The NHS pilots for the proposed new contract in England are starting to take shape, and we need to keep a close eye on the direction they seem to be taking. The concept of clinical pathways is not new, but it is less familiar in dentistry than it is for our medical colleagues – it is an attempt to take the guesswork, judgement and operator variation out of clinical decision-making. If the patient presents with f, g and h, then they should get x. If, on the other hand, they present with f, g and j, then they should get y. At its core, it is incredibly prescriptive and restricting, but there is the capacity to override the decision-making framework in certain situations and with appropriate justification.
But to what extent – and for how long – might we see a scenario unfolding where you get paid more if you stay on the prescribed pathway than if you depart from it?
Another real issue and threat for the profession is that clinical pathways and the evidence base should never be allowed to run roughshod over patient autonomy and a proper consent process.
Many passionate devotees of the evidence base have discovered to their pain that they can be sued for not having offered the patient treatment options that were not top of the evidence-based leader board. Nobody mentioned this in the EBD publications and seminars, where everything had seemed so straightforward and pre-ordained.
It is argued that clinical pathways work because they take full advantage of the evidence base, and support greater professional standards. I am not so sure about that, either. Not at this stage, anyway. It depends on what we mean by ‘professional’, because governments and government agencies produce guidelines which (quite rightly) take account of the public finances and value for taxpayers’ money. The National Institute for Cost Effectiveness is a good example of that process at work. But professionalism must have, at its heart, doing what is best for the patient and this may well conflict with what is best for the coffers of the nation.
It takes five years to carry a school leaver through their undergraduate dental training to the point where they can become a registered dentist. For graduate entrants, this has already been reduced to four and some would have us believe that there is scope to reduce this still further.

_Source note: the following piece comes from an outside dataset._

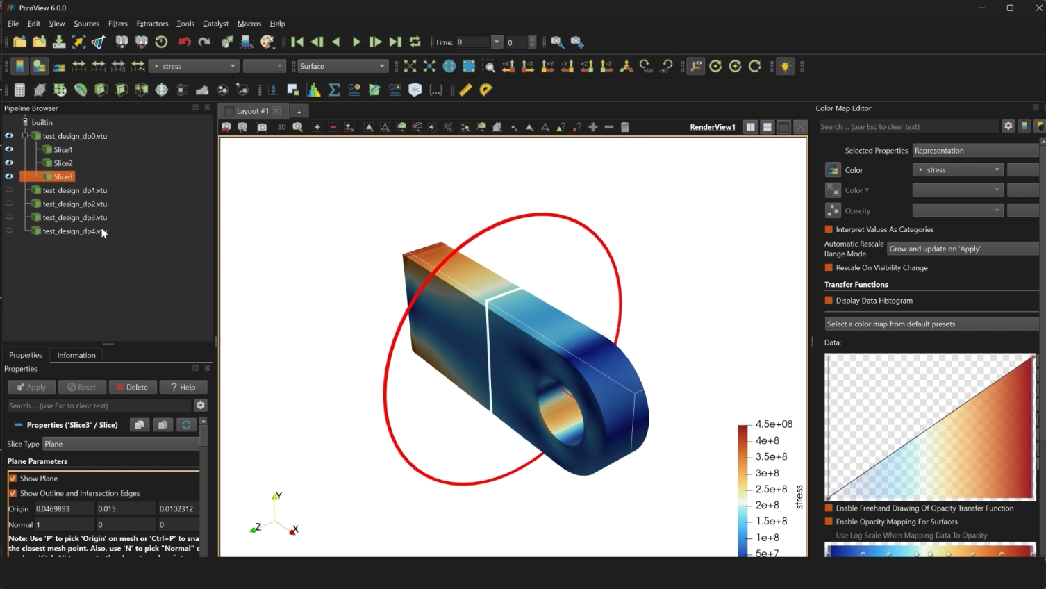This screenshot has height=589, width=1046.
Task: Click the Undo arrow in the toolbar
Action: tap(184, 42)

The government would love to reduce the time and cost of creating a dentist, but clinical pathways have a secondary and more far-reaching function when linked to skillmix because they have the potential to drive more dentistry down channels where the clinical knowledge and judgement that currently takes five (or four) expensive years to ferment, becomes progressively surplus to requirements.

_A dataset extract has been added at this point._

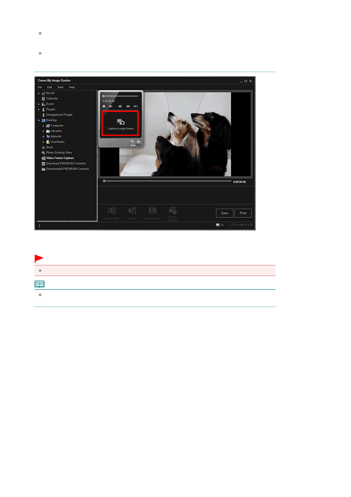Screen dimensions: 351x497
Task: Step back one frame
Action: pyautogui.click(x=120, y=106)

So instead of thinking too much, the GDP may soon be at risk of thinking too little and instead managing a widget factory that has been designed by others.
Yet another possible outcome of clinical pathways is to breathe some life into that somewhat stalled brainchild of the previous government, dentists with special interests (DwSI). Will we see a time when clinical pathways will dictate that at various thresholds of complexity, the mere GDP must bow out and refer to a DwSI in the relevant area(s) of dentistry, and similarly a higher threshold at which the DwSI must defer to the expertise of a registered specialist? This is more in the realms of the probable than the possible, and while the prospect will seem quite threatening for the average GDP, it will bring a smile to the faces of the DwSI and specialist ranks.
Pathways are much more than a way of guiding clinical decision making. They could become a very powerful way of guiding clinical behaviour in a much wider sense. Guidance has an insidious way of becoming accepted wisdom, and eventually, a dictat. Today’s NHS pilots may be looked back upon as the first step on the silent road to synapse-free dentistry. So, if you have any unused brain cells in the months ahead, this is one development that is well worth thinking about – and keeping a very close eye on.